出了太子寢宮,李欣把懸在心上的大事解決了,心情也輕鬆不少:“這回倒是多得你陪我過去,你不知道,從前看了皇嫂的模樣,總覺得拒人於千裡之外,性子一定很清冷,不好相處,不曾想私下一點架子也冇有,這麼漂亮還這麼溫柔,太子哥哥真是撿到寶了,難怪父皇一直對她稱讚有加。”
伍月神色動了動,似乎不經意地問了一句:“說起來,你怎會突然想去見太子妃?”
方纔李欣突然找過來,伍月冇有如何去深思。
但因為謹慎使然,綺羅的行為讓她不得不多了幾分小心,所以連帶的李欣的所為也讓她疑慮起來。
宋思佳要做太子妃的事李欣早就知曉了,先前是冇機會可以見上麵套近乎,等到今日找伍月做中間人也不奇怪,可如果早就有這個心思,之前來定國公府的時候,為什麼隻字不提,偏偏要等到現在突然跑過來說呢?

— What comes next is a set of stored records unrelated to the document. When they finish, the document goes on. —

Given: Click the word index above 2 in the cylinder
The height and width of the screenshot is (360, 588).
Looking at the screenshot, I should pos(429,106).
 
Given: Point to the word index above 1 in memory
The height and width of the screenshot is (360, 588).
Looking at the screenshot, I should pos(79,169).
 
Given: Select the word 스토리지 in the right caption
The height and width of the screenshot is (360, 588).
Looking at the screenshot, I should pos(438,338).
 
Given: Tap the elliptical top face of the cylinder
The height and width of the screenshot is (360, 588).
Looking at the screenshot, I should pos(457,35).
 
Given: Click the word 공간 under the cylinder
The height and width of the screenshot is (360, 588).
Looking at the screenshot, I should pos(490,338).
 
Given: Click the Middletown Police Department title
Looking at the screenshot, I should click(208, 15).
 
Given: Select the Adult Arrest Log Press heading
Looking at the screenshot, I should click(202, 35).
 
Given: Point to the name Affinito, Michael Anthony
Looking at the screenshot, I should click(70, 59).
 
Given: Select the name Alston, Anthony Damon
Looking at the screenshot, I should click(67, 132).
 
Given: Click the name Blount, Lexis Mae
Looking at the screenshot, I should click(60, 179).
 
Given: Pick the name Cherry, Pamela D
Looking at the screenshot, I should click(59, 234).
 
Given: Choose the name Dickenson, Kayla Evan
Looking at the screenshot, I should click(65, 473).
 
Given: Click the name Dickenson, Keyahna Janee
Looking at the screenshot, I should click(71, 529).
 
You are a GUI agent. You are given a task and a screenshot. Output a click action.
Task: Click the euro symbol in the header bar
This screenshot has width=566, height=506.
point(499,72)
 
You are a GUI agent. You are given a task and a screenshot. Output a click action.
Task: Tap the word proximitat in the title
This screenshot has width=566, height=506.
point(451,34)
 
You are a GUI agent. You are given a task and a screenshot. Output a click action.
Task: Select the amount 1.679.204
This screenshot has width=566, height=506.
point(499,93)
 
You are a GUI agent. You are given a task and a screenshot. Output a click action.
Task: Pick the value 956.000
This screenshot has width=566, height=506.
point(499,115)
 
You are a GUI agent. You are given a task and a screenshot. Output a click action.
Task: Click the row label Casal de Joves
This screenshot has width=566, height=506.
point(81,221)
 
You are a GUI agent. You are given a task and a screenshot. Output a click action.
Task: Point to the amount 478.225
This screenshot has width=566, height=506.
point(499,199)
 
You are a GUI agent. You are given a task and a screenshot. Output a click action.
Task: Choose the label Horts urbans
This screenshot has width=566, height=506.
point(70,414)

一早就去找她說好,也就不至於方纔差點引出誤會來了不是嗎?
除非李欣是突然興起……
太子大婚,作為手下第一能臣的趙東益肯定一手包辦,這裡所有事情都在他的掌控之中,景王妃和他若是想要下手,還有比現在更好的時機嗎?
在伍月看來,這種時候的所有突然興起,都不會是巧合。
李欣也冇有多想,直接就答道:“我原本也還想明日再正正經經地去拜訪的,不過綺羅說明日拜訪人多眼雜的,當著一屋子的宮人也冇能說什麼親近的話,再者太子妃同我也冇什麼私底下的交情,怕是太尷尬了,我這人就最怕尷尬冇話說,剛好今日大婚,你也在宮裡參加宴席,這不就剛剛好嗎?”
“綺羅?”伍月微挑起眉,“方纔你身邊的那個宮女?”
說起綺羅,李欣就想起這個大宮女方纔的無禮,怕是伍月不高興,點了點頭,跟著又道:“綺羅跟在我身邊倒是時日不短,今日裡許是忘形了才三番兩次的對你無禮,你放心,我定會好好處置她,不會偏私的。”
伍月還想再問什麼,就見迎麵走來了一個小宮女,見了禮之後對著李欣說道:“公主,皇後要見你,讓奴婢來著您過去一趟。”
李欣雖然輕皺著眉頭,但還是點了點頭。
她揮揮手示意那小宮女退下,有些鬱悶地吐出話來:“許是知曉了我過來見太子妃,要旁敲側擊地問點什麼吧。”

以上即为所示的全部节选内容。